28 July 2016

Watching A Dream Die

The last couple weeks have been harder than I've let on.

Much harder.

Like to the point where I've had to Google the suicide help line. I stopped short of contacting it, but I Googled it and had the page ready and waiting. Even in my darkest moments when I was sixteen, I never got to that point.

In part, this is my problem: all I have ever wanted to do is dance, and failing that, I wanted to be onstage in some capacity.

One year ago this seemed like a very real possibility. I was just coming off of my musical theatre debut and had been personally invited back to the college's musical theatre program (I believe it's one of the strongest musical theatre undergraduate programs in the country, but I don't know that for sure). I was diving into nearly full-time dance training. Everything was going fairly well on the 'future career' side of things (if not the 'personal/family' side...), for the first time ever.

My invitation to the college still stands for this school year only. In other words, either I go back to college this year or forfeit my degree. And I can't go back again this year, because finances simply will not allow it.

In lieu of that (as it looks increasingly unlikely that I'm going to have enough money for even one semester of college), I'm piecing together a near-full-time dance training schedule, between two (possibly three) schools and personal practice. If I'm going to dance, I need to gun it. Now. I'm already old in dance years, and I'm not getting any younger.

The problem is this: I have no talent. None. The only way I've survived this far is because I've learned how to shine by comparison. I can pick stuff up very quickly in a class setting, so while everyone else is still going 'wait, which foot do I start on?' I'm already doing the entire sequence. So they think I'm good because I can figure out the footwork quickly and I can remember stuff. But that's where I stop. I realised this right at the end of last dance season -- as soon as I have the footwork down, I start doing it by rote. I don't play with it, I don't work with characterization, nothing. This was a bit of a blow, but I resolved to take just as much dance next season and focus on that -- on truly making my dancing the best it can be, not just 'better than the others.'

But in the meantime, to bring my tap dancing up to par (I only started three years ago, therefore my skills are SEVERELY lacking), I decided to practice every day, for minimum half an hour. It's not much, but I'm still working full-time too. I hoped to see some improvements by the end of the summer, if only due to consistency.

Every single practice session this week has ended prematurely, with tears. I am literally watching my ability to dance atrophy every single day. Once I had great paradiddles... now a 'paradiddle' is apparently defined as 'a stomach-twisting scraping sound with a foot that would make a banana look straight.' Once I could syncopate to almost any song in my music library. Now I play an old standby to improvise to and I'm lucky if I can keep straight time, never mind anything approaching syncopation. I used to be able to do a toe stand and chill out there, no problem. Tonight I literally spent ten minutes on one eight count phrase that includes step-heel, step-heel, step, step, scuff. And I wound up giving up because my feet would not do it, no matter how slowly I went, no matter how much I spoke the phrase out loud, no matter how many times I reviewed my notes and the counts.

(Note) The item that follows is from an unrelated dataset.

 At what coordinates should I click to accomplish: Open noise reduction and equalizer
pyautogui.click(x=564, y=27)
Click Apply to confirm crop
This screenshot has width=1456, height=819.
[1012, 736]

I have to face it: I can't dance anymore.

Everyone around me is telling me to go for these auditions I keep finding, to follow my dreams, and I am watching my feet turn into concrete blocks at the end of these dysfunctional sticks called my legs. No self-respecting tap dancer would be caught dead going to an audition knowing she can't even consistently shuffle anymore. No company on the planet is going to hire a ballerina who can't turn to her left, ever.

So now I can't continue my musical theatre training (and heaven knows I do need training), but I also can't pursue my true love. My brain and my body have conspired against me and have given up. What else is left?

Googling reasons why I should keep living, none of which apply to me and all of which ring hideously hollow.